"""
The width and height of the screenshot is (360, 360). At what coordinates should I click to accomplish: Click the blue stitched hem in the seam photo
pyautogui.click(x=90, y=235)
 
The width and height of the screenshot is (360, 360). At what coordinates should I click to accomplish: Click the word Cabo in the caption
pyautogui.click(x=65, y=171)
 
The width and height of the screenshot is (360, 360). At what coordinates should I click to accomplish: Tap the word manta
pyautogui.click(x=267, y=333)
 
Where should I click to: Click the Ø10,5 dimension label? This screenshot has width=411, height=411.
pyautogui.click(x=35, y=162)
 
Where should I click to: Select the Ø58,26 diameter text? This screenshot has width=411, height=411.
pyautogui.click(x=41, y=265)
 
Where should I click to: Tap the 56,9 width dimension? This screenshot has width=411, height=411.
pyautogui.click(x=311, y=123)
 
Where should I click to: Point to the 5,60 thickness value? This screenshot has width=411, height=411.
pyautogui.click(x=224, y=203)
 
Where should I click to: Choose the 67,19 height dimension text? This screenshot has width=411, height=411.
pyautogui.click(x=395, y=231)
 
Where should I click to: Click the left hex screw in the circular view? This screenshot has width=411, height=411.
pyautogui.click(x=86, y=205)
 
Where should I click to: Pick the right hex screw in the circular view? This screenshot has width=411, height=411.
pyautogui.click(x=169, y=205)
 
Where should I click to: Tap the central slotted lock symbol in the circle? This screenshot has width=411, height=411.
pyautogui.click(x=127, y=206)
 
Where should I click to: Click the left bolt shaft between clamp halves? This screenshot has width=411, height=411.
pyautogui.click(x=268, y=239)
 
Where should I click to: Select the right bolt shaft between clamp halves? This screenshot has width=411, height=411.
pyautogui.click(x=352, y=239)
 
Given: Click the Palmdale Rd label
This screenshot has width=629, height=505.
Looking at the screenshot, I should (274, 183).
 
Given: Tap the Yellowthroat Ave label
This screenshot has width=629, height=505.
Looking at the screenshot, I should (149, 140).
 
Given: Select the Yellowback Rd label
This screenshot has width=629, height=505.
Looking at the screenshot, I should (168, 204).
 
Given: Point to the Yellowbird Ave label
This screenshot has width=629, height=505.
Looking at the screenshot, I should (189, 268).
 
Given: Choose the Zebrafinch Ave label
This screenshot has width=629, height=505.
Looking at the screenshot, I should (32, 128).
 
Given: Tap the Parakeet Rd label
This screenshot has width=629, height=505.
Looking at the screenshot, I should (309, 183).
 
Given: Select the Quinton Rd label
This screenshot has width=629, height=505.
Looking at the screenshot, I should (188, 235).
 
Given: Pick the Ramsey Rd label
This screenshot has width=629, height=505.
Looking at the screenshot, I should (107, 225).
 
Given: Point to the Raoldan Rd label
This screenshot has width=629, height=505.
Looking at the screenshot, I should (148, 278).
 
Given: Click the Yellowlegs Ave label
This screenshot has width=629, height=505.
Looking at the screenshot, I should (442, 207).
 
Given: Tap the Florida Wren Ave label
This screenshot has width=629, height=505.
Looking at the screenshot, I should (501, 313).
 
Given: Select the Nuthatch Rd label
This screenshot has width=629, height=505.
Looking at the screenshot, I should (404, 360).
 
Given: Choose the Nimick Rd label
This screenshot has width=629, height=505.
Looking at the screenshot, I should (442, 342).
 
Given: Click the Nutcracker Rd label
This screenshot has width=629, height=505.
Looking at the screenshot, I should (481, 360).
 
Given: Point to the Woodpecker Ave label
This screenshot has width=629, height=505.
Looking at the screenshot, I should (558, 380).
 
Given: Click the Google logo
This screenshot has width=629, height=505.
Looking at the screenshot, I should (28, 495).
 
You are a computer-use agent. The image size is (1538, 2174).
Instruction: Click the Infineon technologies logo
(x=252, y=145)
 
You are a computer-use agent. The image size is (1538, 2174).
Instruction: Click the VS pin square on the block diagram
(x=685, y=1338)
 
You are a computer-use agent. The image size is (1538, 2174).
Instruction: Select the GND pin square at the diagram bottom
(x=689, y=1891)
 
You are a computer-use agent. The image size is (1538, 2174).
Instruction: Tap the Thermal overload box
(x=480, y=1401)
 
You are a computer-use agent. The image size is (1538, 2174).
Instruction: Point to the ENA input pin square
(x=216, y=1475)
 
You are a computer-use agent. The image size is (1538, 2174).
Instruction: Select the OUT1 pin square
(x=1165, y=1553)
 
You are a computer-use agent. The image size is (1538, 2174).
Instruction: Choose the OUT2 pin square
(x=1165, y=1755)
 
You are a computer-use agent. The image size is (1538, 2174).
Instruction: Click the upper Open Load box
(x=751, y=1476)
"""
→ AIM:
Please rewrite the items above with every "computer-use agent" changed to "desktop automation agent", leaving everything else the same.

→ RESULT FOR THIS TASK:
The width and height of the screenshot is (360, 360). At what coordinates should I click to accomplish: Click the blue stitched hem in the seam photo
pyautogui.click(x=90, y=235)
 
The width and height of the screenshot is (360, 360). At what coordinates should I click to accomplish: Click the word Cabo in the caption
pyautogui.click(x=65, y=171)
 
The width and height of the screenshot is (360, 360). At what coordinates should I click to accomplish: Tap the word manta
pyautogui.click(x=267, y=333)
 
Where should I click to: Click the Ø10,5 dimension label? This screenshot has width=411, height=411.
pyautogui.click(x=35, y=162)
 
Where should I click to: Select the Ø58,26 diameter text? This screenshot has width=411, height=411.
pyautogui.click(x=41, y=265)
 
Where should I click to: Tap the 56,9 width dimension? This screenshot has width=411, height=411.
pyautogui.click(x=311, y=123)
 
Where should I click to: Point to the 5,60 thickness value? This screenshot has width=411, height=411.
pyautogui.click(x=224, y=203)
 
Where should I click to: Choose the 67,19 height dimension text? This screenshot has width=411, height=411.
pyautogui.click(x=395, y=231)
 
Where should I click to: Click the left hex screw in the circular view? This screenshot has width=411, height=411.
pyautogui.click(x=86, y=205)
 
Where should I click to: Pick the right hex screw in the circular view? This screenshot has width=411, height=411.
pyautogui.click(x=169, y=205)
 
Where should I click to: Tap the central slotted lock symbol in the circle? This screenshot has width=411, height=411.
pyautogui.click(x=127, y=206)
 
Where should I click to: Click the left bolt shaft between clamp halves? This screenshot has width=411, height=411.
pyautogui.click(x=268, y=239)
 
Where should I click to: Select the right bolt shaft between clamp halves? This screenshot has width=411, height=411.
pyautogui.click(x=352, y=239)
 
Given: Click the Palmdale Rd label
This screenshot has width=629, height=505.
Looking at the screenshot, I should (274, 183).
 
Given: Tap the Yellowthroat Ave label
This screenshot has width=629, height=505.
Looking at the screenshot, I should (149, 140).
 
Given: Select the Yellowback Rd label
This screenshot has width=629, height=505.
Looking at the screenshot, I should (168, 204).
 
Given: Point to the Yellowbird Ave label
This screenshot has width=629, height=505.
Looking at the screenshot, I should (189, 268).
 
Given: Choose the Zebrafinch Ave label
This screenshot has width=629, height=505.
Looking at the screenshot, I should (32, 128).
 
Given: Tap the Parakeet Rd label
This screenshot has width=629, height=505.
Looking at the screenshot, I should (309, 183).
 
Given: Select the Quinton Rd label
This screenshot has width=629, height=505.
Looking at the screenshot, I should (188, 235).
 
Given: Pick the Ramsey Rd label
This screenshot has width=629, height=505.
Looking at the screenshot, I should (107, 225).
 
Given: Point to the Raoldan Rd label
This screenshot has width=629, height=505.
Looking at the screenshot, I should (148, 278).
 
Given: Click the Yellowlegs Ave label
This screenshot has width=629, height=505.
Looking at the screenshot, I should (442, 207).
 
Given: Tap the Florida Wren Ave label
This screenshot has width=629, height=505.
Looking at the screenshot, I should (501, 313).
 
Given: Select the Nuthatch Rd label
This screenshot has width=629, height=505.
Looking at the screenshot, I should (404, 360).
 
Given: Choose the Nimick Rd label
This screenshot has width=629, height=505.
Looking at the screenshot, I should (442, 342).
 
Given: Click the Nutcracker Rd label
This screenshot has width=629, height=505.
Looking at the screenshot, I should (481, 360).
 
Given: Point to the Woodpecker Ave label
This screenshot has width=629, height=505.
Looking at the screenshot, I should (558, 380).
 
Given: Click the Google logo
This screenshot has width=629, height=505.
Looking at the screenshot, I should (28, 495).
 
You are a desktop automation agent. The image size is (1538, 2174).
Instruction: Click the Infineon technologies logo
(x=252, y=145)
 
You are a desktop automation agent. The image size is (1538, 2174).
Instruction: Click the VS pin square on the block diagram
(x=685, y=1338)
 
You are a desktop automation agent. The image size is (1538, 2174).
Instruction: Select the GND pin square at the diagram bottom
(x=689, y=1891)
 
You are a desktop automation agent. The image size is (1538, 2174).
Instruction: Tap the Thermal overload box
(x=480, y=1401)
 
You are a desktop automation agent. The image size is (1538, 2174).
Instruction: Point to the ENA input pin square
(x=216, y=1475)
 
You are a desktop automation agent. The image size is (1538, 2174).
Instruction: Select the OUT1 pin square
(x=1165, y=1553)
 
You are a desktop automation agent. The image size is (1538, 2174).
Instruction: Choose the OUT2 pin square
(x=1165, y=1755)
 
You are a desktop automation agent. The image size is (1538, 2174).
Instruction: Click the upper Open Load box
(x=751, y=1476)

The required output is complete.